# About this task
Every entry in the data below needs to be repeated exactly.

# Collected data
-.-.-

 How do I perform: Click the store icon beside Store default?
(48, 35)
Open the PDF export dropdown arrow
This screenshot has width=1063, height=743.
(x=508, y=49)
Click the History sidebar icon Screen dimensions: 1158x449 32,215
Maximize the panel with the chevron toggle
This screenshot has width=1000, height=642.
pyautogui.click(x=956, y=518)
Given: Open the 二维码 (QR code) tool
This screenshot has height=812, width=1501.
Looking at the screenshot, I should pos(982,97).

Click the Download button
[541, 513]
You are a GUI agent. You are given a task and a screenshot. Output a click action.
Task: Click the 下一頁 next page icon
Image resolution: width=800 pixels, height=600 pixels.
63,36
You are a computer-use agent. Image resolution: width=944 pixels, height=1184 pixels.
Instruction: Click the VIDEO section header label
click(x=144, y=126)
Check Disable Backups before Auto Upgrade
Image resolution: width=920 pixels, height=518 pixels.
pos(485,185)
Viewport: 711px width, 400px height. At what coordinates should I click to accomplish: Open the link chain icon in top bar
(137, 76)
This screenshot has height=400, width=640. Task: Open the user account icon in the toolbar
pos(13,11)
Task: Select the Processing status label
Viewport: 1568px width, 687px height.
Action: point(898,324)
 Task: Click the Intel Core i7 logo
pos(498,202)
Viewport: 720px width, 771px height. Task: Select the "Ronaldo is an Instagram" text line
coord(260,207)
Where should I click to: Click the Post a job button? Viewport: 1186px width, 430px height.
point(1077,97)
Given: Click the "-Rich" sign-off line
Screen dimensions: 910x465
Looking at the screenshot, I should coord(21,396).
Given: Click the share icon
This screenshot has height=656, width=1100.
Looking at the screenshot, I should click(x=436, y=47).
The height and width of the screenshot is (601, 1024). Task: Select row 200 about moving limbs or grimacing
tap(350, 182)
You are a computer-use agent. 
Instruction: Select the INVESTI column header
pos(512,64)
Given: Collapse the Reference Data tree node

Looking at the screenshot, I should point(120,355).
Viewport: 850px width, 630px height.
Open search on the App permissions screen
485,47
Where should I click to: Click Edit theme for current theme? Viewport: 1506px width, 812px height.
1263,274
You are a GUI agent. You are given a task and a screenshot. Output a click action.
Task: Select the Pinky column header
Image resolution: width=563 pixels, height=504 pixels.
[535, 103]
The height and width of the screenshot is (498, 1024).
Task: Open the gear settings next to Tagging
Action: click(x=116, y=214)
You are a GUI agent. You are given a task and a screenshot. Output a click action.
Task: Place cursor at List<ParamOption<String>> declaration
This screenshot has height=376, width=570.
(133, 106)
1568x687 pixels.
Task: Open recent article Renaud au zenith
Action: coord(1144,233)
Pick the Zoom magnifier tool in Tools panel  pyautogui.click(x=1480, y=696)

-.-.-

# Task response
 How do I perform: Click the store icon beside Store default?
(48, 35)
Open the PDF export dropdown arrow
This screenshot has width=1063, height=743.
(x=508, y=49)
Click the History sidebar icon Screen dimensions: 1158x449 32,215
Maximize the panel with the chevron toggle
This screenshot has width=1000, height=642.
pyautogui.click(x=956, y=518)
Given: Open the 二维码 (QR code) tool
This screenshot has height=812, width=1501.
Looking at the screenshot, I should pos(982,97).

Click the Download button
[541, 513]
You are a GUI agent. You are given a task and a screenshot. Output a click action.
Task: Click the 下一頁 next page icon
Image resolution: width=800 pixels, height=600 pixels.
63,36
You are a computer-use agent. Image resolution: width=944 pixels, height=1184 pixels.
Instruction: Click the VIDEO section header label
click(x=144, y=126)
Check Disable Backups before Auto Upgrade
Image resolution: width=920 pixels, height=518 pixels.
pos(485,185)
Viewport: 711px width, 400px height. At what coordinates should I click to accomplish: Open the link chain icon in top bar
(137, 76)
This screenshot has height=400, width=640. Task: Open the user account icon in the toolbar
pos(13,11)
Task: Select the Processing status label
Viewport: 1568px width, 687px height.
Action: point(898,324)
 Task: Click the Intel Core i7 logo
pos(498,202)
Viewport: 720px width, 771px height. Task: Select the "Ronaldo is an Instagram" text line
coord(260,207)
Where should I click to: Click the Post a job button? Viewport: 1186px width, 430px height.
point(1077,97)
Given: Click the "-Rich" sign-off line
Screen dimensions: 910x465
Looking at the screenshot, I should coord(21,396).
Given: Click the share icon
This screenshot has height=656, width=1100.
Looking at the screenshot, I should click(x=436, y=47).
The height and width of the screenshot is (601, 1024). Task: Select row 200 about moving limbs or grimacing
tap(350, 182)
You are a computer-use agent. 
Instruction: Select the INVESTI column header
pos(512,64)
Given: Collapse the Reference Data tree node

Looking at the screenshot, I should point(120,355).
Viewport: 850px width, 630px height.
Open search on the App permissions screen
485,47
Where should I click to: Click Edit theme for current theme? Viewport: 1506px width, 812px height.
1263,274
You are a GUI agent. You are given a task and a screenshot. Output a click action.
Task: Select the Pinky column header
Image resolution: width=563 pixels, height=504 pixels.
[535, 103]
The height and width of the screenshot is (498, 1024).
Task: Open the gear settings next to Tagging
Action: click(x=116, y=214)
You are a GUI agent. You are given a task and a screenshot. Output a click action.
Task: Place cursor at List<ParamOption<String>> declaration
This screenshot has height=376, width=570.
(133, 106)
1568x687 pixels.
Task: Open recent article Renaud au zenith
Action: coord(1144,233)
Pick the Zoom magnifier tool in Tools panel  pyautogui.click(x=1480, y=696)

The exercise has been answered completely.